··· DATA

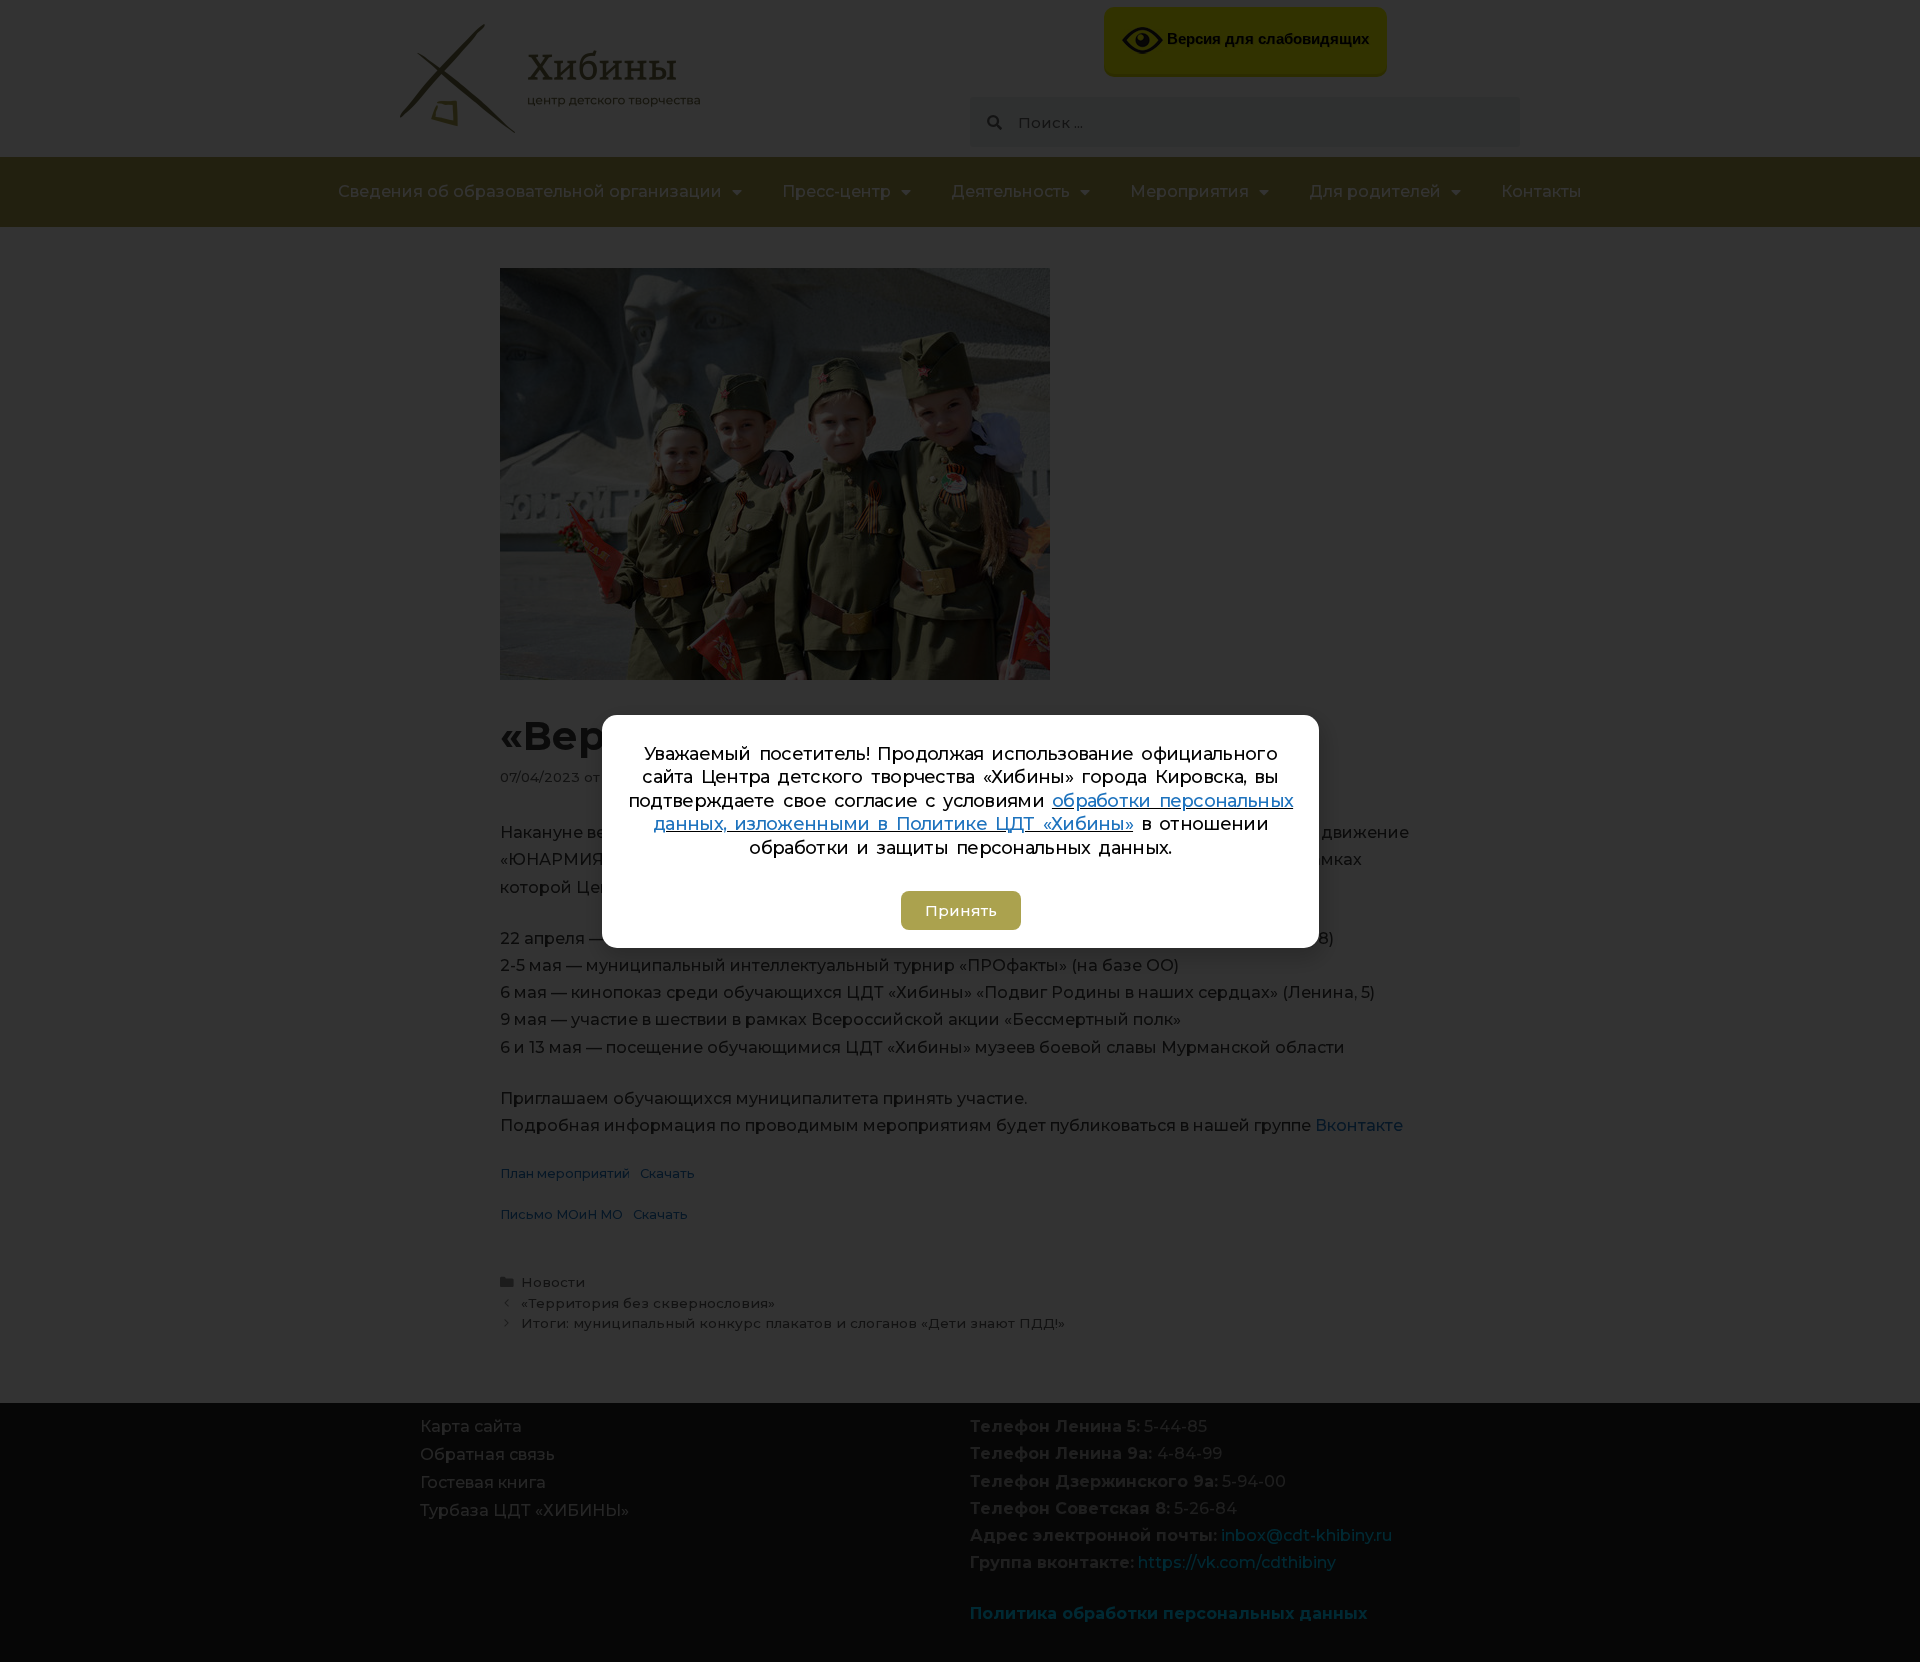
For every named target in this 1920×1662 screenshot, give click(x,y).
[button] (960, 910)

······
··· DATA

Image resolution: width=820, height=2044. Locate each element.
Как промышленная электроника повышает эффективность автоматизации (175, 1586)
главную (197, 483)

······

◆ ASSIGNMENT
What are the lines above, starting at the one with "Image resolution: width=820, height=2044." and ending at the one with "главную (197, 483)"? Give them again exactly, and only them.

◆ SOLUTION
Image resolution: width=820, height=2044. Locate each element.
Как промышленная электроника повышает эффективность автоматизации (175, 1586)
главную (197, 483)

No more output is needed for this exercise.